Noseda's first subscription weeks with the National Symphony Orchestra begin on November 9 and continue through early December. The first subscription program, November 9 - 11, features Webern's Passacaglia and Dallapiccola's Partita with soprano Corinne Winters, and concludes with Beethoven's "Eroica" Symphony. The following week, November 16 - 19, Noseda explores a diverse program that includes Gershwin's An American in Paris, Respighi's Fountains of Rome, Chausson's Poème, Op. 25 with concertmaster Nurit Bar-Josef, and de Falla's The Three-Cornered Hat, Suites No. 1 & 2.

Following the second subscription week in Washington, D.C., Noseda will make a long-awaited return to the New York Philharmonic, where he last appeared as a guest conductor in 2006. From November 22 to November 25, Noseda will conduct four concerts of Rimsky-Korsakov's The Legend of the Invisible City of Kitezh Suite, Saint-Saëns' Violin Concerto No. 3 with soloist Frank Huang, and Rachmaninoff's Symphony No. 3.

From November 30 to December 2, Noseda concludes his fall residency with the National Symphony Orchestra in three performances of Britten's Matinées musicales after Rossini, Rachmaninoff's Symphonic Dances, Op. 45, and Prokofiev's Piano Concerto No. 5 in G major, Op. 55 with pianist Yuja Wang.

In-demand internationally as one of the world's eminent conductors, Noseda's 2017/2018 season also includes return appearances with the Israel Philharmonic Orchestra, the Orchestre de Paris, and the London Symphony Orchestra both in London and on tour in the Far East.

Let's see what the critics have to say!


James R. Oestreich, NY Times: There was reason to applaud. The "Kitezh" suite is an odd succession of movements (assembled by Rimsky's pupil Maximilian Steinberg), full of the color and imagination you would expect from a brilliant orchestrator exploring exotic terrain. From the strings' hushed hymn to nature at the opening, through invasion and battle music, to a glittering apotheosis, complete with bells, chimes and cymbals, Mr. Noseda drew polished playing through the full dynamic spectrum.

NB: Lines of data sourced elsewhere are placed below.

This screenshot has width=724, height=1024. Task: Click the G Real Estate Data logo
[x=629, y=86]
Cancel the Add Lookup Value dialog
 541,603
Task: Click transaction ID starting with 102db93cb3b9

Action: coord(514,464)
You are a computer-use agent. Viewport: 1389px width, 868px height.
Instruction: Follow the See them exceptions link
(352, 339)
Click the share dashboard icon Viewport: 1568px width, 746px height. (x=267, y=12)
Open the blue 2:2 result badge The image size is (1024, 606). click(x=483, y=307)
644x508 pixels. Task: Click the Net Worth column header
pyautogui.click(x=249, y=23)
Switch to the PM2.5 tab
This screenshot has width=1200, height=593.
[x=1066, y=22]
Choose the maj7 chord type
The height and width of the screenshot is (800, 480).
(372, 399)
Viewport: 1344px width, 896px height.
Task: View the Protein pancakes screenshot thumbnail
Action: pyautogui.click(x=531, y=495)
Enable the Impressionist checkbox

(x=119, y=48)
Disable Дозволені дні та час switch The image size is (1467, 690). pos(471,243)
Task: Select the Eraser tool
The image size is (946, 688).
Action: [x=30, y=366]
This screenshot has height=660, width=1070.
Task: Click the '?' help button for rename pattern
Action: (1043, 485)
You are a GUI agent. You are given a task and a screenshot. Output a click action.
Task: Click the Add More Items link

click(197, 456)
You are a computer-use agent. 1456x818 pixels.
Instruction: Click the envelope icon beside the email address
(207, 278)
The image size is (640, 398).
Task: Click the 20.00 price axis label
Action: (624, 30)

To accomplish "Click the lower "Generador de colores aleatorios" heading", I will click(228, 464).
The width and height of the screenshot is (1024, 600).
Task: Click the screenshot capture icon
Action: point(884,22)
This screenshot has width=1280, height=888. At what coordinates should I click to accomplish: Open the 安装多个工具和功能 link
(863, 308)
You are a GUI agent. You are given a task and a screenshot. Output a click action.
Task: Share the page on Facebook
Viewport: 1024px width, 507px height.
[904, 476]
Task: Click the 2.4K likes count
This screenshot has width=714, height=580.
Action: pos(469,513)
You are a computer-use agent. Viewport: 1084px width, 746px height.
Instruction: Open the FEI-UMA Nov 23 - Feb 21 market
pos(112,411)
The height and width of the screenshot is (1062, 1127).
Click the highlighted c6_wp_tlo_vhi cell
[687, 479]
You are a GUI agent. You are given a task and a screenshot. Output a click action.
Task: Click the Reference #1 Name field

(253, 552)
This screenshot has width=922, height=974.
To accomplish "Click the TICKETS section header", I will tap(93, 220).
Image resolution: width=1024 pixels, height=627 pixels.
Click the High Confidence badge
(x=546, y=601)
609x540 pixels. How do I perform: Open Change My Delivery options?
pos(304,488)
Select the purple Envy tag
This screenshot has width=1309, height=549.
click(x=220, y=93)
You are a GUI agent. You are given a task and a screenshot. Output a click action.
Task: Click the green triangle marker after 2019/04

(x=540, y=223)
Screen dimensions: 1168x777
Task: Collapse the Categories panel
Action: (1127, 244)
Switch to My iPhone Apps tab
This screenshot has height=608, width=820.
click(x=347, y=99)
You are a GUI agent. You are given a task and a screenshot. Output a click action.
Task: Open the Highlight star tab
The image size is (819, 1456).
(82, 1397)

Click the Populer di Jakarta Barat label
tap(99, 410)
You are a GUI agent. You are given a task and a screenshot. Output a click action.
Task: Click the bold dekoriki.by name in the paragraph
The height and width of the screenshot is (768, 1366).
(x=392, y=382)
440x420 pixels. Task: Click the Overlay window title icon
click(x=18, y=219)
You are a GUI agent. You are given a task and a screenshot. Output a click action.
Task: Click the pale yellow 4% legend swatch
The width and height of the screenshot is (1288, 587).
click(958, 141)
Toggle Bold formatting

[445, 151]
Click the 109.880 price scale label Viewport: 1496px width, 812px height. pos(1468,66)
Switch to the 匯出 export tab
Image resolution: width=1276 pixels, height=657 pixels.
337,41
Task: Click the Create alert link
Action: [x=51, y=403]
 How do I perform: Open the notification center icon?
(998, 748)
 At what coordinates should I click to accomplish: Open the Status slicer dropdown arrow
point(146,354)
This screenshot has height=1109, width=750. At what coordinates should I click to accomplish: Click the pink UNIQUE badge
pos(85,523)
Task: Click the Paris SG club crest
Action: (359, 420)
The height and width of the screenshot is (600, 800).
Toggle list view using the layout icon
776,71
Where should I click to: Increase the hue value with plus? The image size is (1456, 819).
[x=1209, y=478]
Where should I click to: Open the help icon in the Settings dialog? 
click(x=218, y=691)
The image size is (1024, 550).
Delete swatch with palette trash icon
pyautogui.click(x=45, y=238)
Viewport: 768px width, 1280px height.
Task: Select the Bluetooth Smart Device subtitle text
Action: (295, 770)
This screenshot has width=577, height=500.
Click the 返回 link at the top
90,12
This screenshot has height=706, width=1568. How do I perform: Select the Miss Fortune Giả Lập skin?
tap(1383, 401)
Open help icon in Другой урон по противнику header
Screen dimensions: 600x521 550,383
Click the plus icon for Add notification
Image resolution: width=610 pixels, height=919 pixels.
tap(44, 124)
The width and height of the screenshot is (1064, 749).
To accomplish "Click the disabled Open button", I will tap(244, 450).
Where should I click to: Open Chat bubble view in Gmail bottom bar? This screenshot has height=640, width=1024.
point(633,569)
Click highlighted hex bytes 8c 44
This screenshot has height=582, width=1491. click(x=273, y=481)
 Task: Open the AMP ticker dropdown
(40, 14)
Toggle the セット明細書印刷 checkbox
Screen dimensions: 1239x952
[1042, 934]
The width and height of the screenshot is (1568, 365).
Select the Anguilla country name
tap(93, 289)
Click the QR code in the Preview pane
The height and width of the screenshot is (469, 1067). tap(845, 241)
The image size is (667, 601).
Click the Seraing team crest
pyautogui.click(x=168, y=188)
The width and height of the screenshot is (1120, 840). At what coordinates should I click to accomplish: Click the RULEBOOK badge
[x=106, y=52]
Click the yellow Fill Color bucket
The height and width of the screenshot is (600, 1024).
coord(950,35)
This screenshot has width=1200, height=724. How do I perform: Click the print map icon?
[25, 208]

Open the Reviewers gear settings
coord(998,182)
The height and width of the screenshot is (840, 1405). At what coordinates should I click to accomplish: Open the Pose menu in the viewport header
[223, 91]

David Wright, NY Classical Review: The Philharmonic's concertmaster, Frank Huang, seemed miscast in the Sarasate role on Wednesday. The Spanish violinist, by all accounts, was among the most fiery and seductive players the instrument has ever seen. If those traits are part of Huang's musical personality, he left them in his violin case Wednesday night. His earnest, proficient performance evoked not so much the charismatic virtuoso as the hardest-working kid in the conservatory.